▸ **WORK REQUEST**:
Reproduce word for word the lines between those holding "Viewport: 1080px width, 903px height." and "Open Automatically at", inclusive, and nothing else from the data below.

▸ **DATA SHOWN**:
|---|

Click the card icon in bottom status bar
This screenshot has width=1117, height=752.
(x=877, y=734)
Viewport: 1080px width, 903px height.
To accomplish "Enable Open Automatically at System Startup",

|---|

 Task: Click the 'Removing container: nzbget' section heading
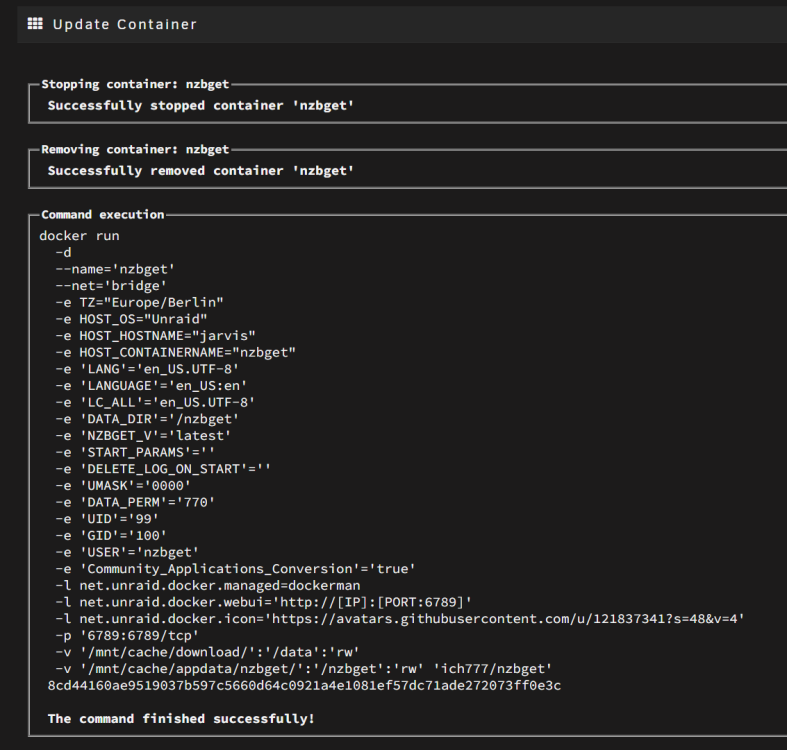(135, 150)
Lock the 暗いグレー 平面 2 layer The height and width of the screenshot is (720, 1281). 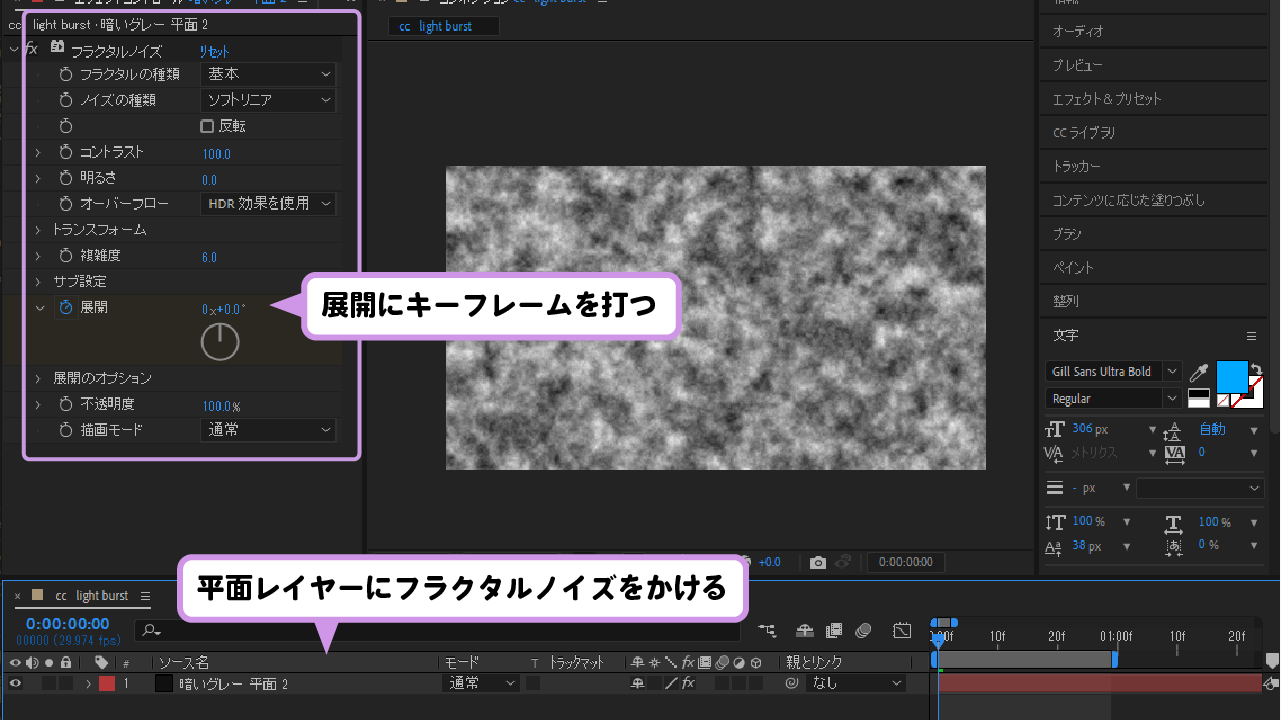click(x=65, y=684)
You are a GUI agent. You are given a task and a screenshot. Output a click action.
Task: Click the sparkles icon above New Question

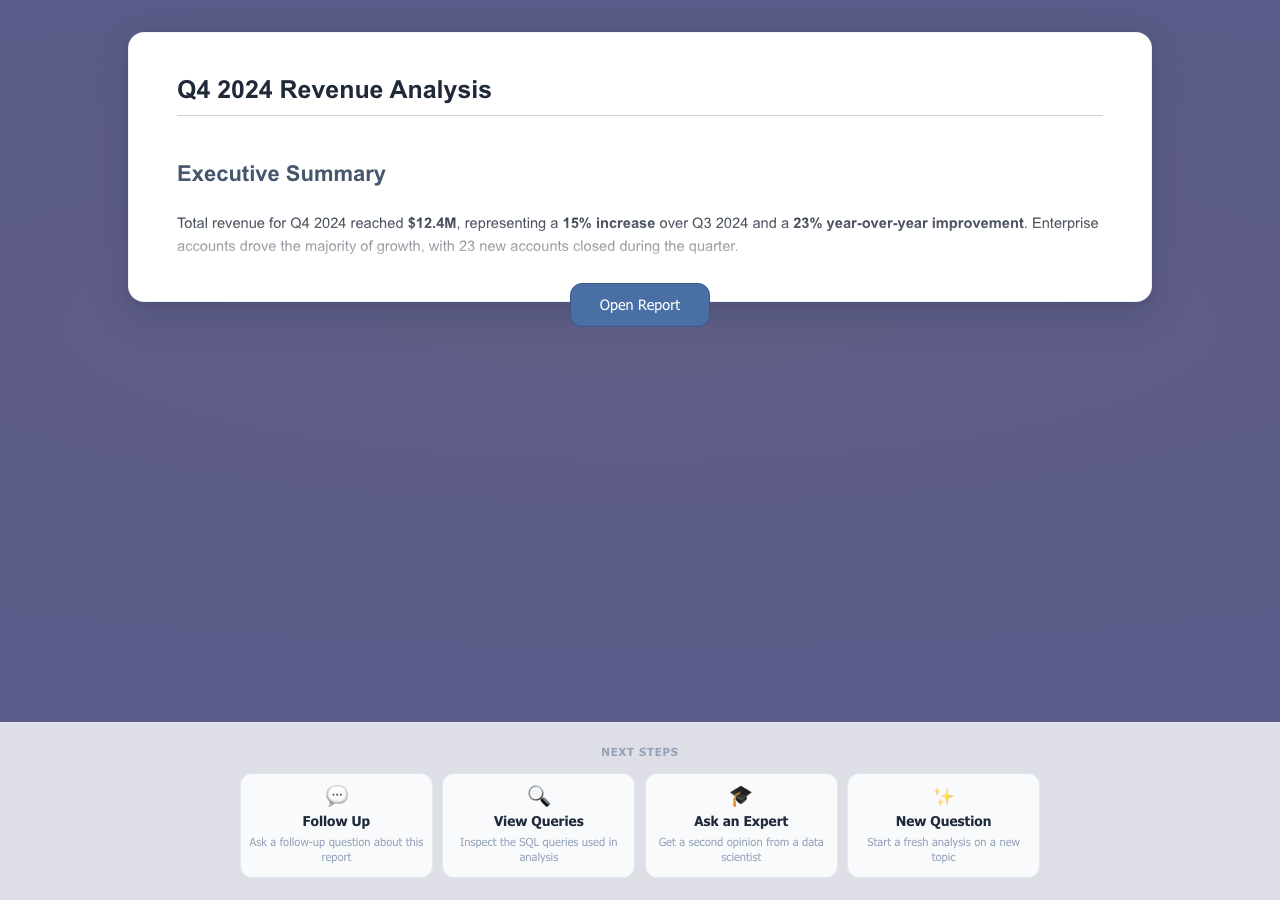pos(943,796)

|---|

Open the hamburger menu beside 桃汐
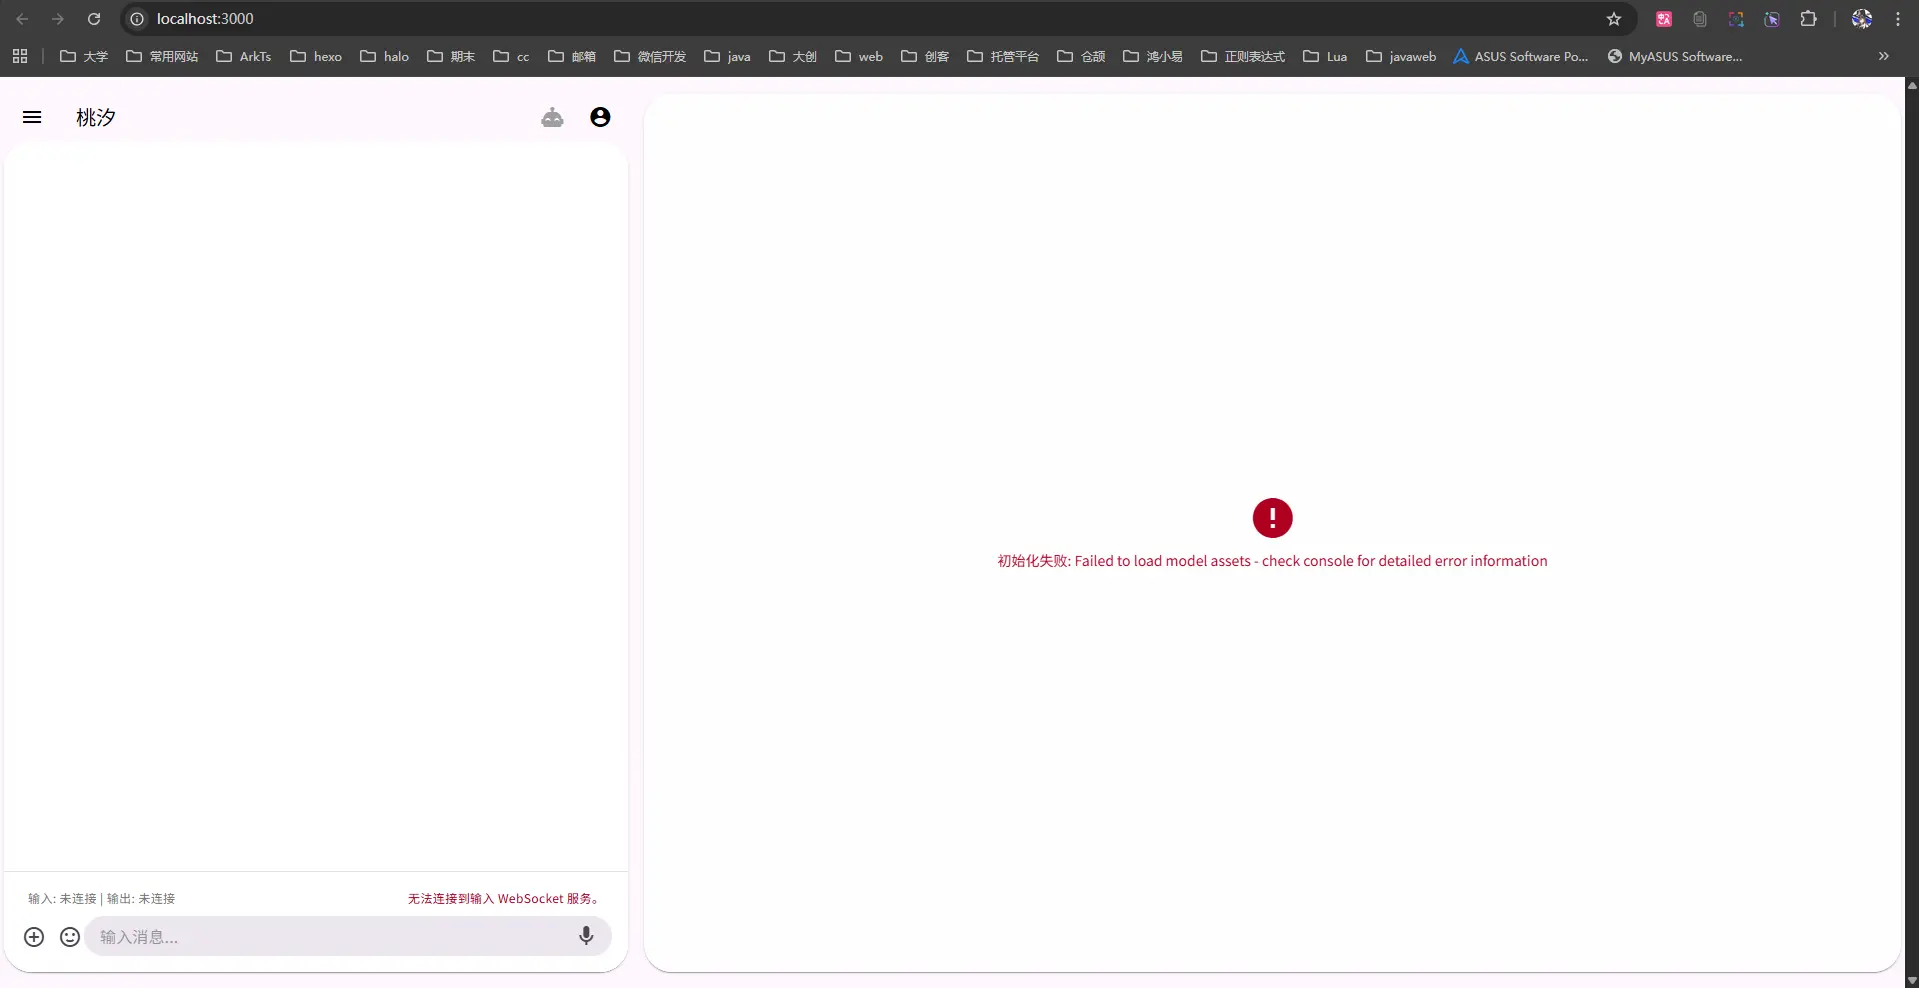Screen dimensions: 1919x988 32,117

|---|

▸ **RESPONSE BELOW**:
Viewport: 1080px width, 903px height.
To accomplish "Enable Open Automatically at System Startup",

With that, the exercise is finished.